Terri Brasher
Terri Brasher

Reputation: 75

Prolog program- implementing rules and list matching

I am trying to write a program in Prolog that would recognize 'is a' statements and apply the transitive property in inquired. For example:

Input: Mary is a girl.
Output: ok.
Input: A girl is a human.
Output: ok.
Input: Is Mary a human?
Output: yes.

Here's my code:

begin :-
    begin(Input).

begin(Input) :-
    write('Begin.. '),
    write('\n'),
    readln(Input),
    tokenize_atom(Atom, List),
    rules(List).
    begin.

rules(['A', Subj, is, a, What]) :-
    asserta(a(Subj, What)),
    write('ok'),
    write('\n').

rules([Subj, is, a, What]) :-
    asserta(is(Subj, What)),
    write('ok'),
    write('\n').

rules(['Is', Subj, a, What]) :-
    (is(Subj, Z) ; a(Z, What)) -> (write('Yes.'), nl) 
    ; (write('Unknown.'), nl).

It doesn't go into any of the cases, it will just say true and terminate when given a statement.
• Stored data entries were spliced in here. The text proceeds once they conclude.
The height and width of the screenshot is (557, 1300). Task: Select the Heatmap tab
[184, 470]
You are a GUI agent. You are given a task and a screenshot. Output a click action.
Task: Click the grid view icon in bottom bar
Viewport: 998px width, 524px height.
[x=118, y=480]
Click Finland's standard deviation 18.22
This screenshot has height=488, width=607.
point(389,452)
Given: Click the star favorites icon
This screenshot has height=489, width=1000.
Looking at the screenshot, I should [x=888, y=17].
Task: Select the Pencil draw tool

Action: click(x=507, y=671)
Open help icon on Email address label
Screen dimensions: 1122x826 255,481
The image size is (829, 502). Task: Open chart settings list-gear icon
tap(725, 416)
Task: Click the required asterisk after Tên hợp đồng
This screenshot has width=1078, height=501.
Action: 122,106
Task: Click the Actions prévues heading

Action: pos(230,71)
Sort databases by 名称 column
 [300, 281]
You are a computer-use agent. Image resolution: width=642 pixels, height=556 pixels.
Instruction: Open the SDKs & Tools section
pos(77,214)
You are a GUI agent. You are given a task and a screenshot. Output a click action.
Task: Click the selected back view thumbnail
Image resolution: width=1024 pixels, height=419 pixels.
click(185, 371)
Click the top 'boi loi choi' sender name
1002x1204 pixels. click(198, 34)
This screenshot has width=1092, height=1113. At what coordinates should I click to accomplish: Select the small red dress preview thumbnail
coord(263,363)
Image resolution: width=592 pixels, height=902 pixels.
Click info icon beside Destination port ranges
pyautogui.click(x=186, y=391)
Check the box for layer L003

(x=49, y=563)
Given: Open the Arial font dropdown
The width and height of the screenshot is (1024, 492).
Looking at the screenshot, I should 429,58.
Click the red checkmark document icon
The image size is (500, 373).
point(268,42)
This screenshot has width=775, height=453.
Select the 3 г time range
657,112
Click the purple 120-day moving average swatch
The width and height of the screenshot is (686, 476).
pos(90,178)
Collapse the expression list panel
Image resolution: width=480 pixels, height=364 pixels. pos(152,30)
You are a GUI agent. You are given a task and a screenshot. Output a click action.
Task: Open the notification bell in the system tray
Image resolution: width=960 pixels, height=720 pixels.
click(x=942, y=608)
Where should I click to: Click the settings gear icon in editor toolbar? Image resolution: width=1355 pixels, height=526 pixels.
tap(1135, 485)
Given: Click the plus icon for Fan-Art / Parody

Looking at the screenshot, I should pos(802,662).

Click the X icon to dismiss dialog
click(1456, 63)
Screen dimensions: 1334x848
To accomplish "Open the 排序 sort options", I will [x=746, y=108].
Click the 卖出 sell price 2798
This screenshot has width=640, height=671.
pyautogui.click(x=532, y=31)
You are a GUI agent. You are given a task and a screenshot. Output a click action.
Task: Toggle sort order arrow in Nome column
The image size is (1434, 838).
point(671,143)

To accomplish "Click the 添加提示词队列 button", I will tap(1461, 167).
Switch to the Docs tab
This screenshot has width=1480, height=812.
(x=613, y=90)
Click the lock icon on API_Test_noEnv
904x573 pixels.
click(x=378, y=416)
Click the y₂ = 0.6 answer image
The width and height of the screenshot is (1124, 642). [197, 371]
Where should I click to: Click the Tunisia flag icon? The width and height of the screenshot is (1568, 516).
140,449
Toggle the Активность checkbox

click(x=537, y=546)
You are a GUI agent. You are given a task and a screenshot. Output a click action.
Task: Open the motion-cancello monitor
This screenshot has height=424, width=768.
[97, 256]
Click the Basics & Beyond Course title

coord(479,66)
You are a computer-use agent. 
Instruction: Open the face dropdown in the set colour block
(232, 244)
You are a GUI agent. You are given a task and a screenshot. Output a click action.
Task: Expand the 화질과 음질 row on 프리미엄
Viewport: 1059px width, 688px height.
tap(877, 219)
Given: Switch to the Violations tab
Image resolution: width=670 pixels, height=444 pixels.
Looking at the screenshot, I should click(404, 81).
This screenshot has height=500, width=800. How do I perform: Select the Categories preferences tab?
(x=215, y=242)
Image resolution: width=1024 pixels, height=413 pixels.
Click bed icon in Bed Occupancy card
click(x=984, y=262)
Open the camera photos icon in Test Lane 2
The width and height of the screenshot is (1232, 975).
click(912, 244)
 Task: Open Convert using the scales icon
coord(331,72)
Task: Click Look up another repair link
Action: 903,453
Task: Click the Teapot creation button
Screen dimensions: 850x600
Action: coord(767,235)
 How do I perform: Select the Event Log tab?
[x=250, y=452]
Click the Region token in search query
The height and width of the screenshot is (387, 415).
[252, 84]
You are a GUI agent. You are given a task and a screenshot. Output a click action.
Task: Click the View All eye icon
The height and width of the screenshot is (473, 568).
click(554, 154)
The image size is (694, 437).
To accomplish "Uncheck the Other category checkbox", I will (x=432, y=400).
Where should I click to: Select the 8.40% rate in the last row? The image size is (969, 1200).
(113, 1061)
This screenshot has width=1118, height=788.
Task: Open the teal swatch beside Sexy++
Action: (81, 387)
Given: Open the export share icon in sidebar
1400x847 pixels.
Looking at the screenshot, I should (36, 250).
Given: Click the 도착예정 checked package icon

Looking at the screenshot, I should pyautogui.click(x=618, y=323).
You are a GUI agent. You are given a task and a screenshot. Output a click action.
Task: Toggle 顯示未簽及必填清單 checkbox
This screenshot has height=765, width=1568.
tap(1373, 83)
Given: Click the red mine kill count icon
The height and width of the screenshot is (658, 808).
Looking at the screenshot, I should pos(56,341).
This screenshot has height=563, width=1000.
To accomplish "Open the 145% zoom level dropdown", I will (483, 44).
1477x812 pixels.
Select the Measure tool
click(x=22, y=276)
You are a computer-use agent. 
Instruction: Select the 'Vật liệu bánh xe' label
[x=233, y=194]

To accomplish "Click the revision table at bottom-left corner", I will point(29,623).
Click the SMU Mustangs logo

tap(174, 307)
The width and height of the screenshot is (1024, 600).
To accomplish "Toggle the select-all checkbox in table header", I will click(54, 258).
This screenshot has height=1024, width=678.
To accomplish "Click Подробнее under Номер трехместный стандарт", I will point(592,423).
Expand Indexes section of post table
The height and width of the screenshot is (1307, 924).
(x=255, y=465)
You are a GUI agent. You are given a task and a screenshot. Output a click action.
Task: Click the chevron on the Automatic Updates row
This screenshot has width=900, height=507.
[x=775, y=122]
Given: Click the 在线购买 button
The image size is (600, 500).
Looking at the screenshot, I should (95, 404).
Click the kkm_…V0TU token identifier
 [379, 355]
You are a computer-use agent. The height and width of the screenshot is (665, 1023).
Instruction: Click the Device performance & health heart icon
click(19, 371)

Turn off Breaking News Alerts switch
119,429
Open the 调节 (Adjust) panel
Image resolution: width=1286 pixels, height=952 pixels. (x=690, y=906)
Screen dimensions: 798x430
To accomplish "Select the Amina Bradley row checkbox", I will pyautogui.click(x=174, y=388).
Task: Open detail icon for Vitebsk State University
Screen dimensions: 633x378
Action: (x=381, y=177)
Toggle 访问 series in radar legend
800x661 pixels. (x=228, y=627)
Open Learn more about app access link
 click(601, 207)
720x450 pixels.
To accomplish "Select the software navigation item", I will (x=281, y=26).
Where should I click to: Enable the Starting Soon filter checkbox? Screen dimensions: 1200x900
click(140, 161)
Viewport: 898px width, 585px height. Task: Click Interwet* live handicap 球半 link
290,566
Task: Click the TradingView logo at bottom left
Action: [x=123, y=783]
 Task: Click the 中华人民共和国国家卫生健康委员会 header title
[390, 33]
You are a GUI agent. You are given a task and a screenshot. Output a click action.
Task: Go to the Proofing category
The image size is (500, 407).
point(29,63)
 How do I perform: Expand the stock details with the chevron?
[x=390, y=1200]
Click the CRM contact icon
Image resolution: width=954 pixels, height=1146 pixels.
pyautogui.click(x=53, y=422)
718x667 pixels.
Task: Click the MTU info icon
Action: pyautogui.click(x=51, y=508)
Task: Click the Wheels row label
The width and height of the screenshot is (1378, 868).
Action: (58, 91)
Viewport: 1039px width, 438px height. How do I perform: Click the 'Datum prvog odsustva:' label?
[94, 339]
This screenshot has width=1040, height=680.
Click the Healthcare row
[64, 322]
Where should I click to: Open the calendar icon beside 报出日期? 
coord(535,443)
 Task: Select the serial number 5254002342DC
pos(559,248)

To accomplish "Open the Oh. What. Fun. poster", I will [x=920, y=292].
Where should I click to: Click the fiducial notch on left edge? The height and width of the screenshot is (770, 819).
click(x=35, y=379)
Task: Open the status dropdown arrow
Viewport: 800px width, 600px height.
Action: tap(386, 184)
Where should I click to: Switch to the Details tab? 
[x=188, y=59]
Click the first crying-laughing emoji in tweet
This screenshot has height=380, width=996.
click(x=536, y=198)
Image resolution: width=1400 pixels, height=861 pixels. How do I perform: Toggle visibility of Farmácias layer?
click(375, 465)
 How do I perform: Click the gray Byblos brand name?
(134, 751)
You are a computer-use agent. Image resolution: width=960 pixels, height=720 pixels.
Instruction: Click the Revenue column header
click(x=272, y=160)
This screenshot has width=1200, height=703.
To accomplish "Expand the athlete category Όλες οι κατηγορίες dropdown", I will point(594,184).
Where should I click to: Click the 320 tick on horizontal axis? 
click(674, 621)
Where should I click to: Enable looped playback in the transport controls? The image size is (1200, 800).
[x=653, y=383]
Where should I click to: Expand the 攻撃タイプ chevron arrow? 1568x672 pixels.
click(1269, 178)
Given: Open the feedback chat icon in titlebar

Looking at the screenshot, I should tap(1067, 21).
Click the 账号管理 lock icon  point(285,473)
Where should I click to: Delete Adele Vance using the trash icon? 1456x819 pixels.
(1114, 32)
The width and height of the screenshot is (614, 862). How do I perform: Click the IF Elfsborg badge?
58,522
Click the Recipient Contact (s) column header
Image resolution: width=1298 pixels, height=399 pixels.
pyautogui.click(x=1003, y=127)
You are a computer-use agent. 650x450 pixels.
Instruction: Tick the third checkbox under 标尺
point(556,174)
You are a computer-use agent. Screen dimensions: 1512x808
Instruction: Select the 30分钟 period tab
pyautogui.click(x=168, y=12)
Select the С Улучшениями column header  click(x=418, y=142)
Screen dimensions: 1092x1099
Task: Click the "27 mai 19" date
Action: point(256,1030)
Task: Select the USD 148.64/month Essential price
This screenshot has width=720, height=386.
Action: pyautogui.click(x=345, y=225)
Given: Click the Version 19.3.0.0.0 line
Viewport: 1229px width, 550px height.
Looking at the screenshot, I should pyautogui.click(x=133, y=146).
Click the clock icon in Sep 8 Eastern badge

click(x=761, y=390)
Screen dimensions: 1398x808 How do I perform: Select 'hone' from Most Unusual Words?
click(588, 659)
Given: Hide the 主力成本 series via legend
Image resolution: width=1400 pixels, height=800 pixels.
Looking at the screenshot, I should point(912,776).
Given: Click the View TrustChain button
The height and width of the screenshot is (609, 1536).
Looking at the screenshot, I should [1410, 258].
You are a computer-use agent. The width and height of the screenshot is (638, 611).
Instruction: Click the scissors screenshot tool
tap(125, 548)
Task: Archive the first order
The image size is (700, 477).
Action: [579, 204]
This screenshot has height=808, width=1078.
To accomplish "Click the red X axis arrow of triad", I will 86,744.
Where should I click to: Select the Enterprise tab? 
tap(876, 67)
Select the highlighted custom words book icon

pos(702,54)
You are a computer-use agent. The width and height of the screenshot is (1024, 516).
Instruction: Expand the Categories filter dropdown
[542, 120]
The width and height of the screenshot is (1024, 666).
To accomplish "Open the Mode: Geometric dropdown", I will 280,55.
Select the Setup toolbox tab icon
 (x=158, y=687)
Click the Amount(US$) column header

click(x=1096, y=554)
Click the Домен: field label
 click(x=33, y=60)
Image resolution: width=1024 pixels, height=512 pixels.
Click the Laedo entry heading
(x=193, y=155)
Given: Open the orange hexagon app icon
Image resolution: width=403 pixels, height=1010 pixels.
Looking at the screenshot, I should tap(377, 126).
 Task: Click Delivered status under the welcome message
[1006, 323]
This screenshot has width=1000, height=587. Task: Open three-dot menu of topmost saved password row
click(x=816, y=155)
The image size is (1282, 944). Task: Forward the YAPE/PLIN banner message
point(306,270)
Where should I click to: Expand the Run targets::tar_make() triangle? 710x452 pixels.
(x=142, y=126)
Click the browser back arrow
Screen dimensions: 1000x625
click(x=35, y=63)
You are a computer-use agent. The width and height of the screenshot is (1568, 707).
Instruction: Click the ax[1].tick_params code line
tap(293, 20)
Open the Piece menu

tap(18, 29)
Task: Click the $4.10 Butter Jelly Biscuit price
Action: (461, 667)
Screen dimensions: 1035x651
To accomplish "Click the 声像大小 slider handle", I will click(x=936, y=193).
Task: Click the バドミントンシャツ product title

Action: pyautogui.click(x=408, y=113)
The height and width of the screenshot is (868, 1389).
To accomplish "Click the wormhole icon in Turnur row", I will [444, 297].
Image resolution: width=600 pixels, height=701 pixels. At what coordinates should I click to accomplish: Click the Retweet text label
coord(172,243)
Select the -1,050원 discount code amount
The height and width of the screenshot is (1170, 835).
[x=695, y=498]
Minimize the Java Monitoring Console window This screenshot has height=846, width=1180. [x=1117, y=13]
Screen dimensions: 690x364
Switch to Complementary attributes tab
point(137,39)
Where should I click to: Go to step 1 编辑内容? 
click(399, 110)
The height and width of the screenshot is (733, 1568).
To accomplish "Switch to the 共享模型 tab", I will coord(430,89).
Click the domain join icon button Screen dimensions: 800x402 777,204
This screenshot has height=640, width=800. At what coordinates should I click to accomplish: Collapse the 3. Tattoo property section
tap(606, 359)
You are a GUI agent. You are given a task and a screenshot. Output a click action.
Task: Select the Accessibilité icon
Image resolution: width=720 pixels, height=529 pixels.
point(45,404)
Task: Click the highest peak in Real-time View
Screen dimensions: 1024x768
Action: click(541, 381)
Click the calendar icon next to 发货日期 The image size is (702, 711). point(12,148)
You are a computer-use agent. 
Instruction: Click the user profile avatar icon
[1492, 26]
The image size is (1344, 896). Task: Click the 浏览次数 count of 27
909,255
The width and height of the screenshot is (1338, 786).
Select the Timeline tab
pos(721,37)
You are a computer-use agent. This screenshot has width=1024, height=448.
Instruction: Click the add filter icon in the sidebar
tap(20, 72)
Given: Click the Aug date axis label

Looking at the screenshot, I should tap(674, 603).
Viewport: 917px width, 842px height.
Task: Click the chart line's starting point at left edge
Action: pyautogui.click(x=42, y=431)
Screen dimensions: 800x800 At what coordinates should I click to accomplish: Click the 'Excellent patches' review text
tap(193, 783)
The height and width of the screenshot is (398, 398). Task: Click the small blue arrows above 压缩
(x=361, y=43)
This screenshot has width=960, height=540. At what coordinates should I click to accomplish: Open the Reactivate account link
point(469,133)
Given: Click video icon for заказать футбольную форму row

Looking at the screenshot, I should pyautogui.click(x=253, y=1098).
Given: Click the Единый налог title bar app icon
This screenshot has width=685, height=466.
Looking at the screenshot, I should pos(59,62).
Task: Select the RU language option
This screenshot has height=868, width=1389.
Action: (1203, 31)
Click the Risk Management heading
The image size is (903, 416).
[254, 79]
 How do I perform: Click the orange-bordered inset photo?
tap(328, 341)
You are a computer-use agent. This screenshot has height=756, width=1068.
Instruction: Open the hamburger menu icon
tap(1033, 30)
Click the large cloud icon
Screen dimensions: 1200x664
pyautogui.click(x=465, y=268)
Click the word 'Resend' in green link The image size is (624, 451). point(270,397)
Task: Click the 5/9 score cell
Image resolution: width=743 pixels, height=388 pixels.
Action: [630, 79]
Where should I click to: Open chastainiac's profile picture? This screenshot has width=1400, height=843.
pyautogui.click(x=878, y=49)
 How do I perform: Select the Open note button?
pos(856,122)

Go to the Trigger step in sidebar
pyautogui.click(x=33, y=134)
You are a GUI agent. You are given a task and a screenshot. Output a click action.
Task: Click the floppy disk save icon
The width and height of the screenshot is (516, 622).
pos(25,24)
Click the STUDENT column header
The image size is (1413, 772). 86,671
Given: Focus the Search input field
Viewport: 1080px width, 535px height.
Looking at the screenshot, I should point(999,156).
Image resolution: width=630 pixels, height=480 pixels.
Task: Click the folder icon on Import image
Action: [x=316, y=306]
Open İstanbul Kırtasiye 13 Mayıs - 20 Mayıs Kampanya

What am I doing wrong?

Upvotes: 0

Views: 377

Answers (1)

Daniel Lyons
Daniel Lyons

Reputation: 22803

Prolog itself wants to help you. Look at the helpful messages you get:

|:     begin :-
|:      begin(Input).
Warning: user://1:9:
        Singleton variables: [Input]

This is pointing out that this rule is no different from:

begin :- begin(_).

This is highlighting that the role of Input in begin/1 is ambiguous. Is it input or output? If you can use it like this, it must be output, and that's consistent with how it's used in its definition, but look at the other problem you have there:

|:     begin(Input) :-
|:     write('Begin.. '),
|:     write('\n'),
|:     readln(Input),
|:     tokenize_atom(Atom, List),
|:     rules(List).
Warning: user://1:14:
        Singleton variables: [Atom]

Where did Atom and List come from? Presumably you wanted one of those to show up from readln/1. What's actually going on here is that you're asking Prolog to input a value, which you then return, having done nothing with it; meanwhile Prolog materializes Atom and List from thin air and uses them with your rules/1 predicate. So clearly something isn't hooked up here that should be.

Then you have an obvious typo:

|:         begin.
Warning: user://1:22:
        Clauses of begin/0 are not together in the source-file

I suspect you meant a comma after rules(List) instead of a period.

Try fixing those problems and see if you make some progress.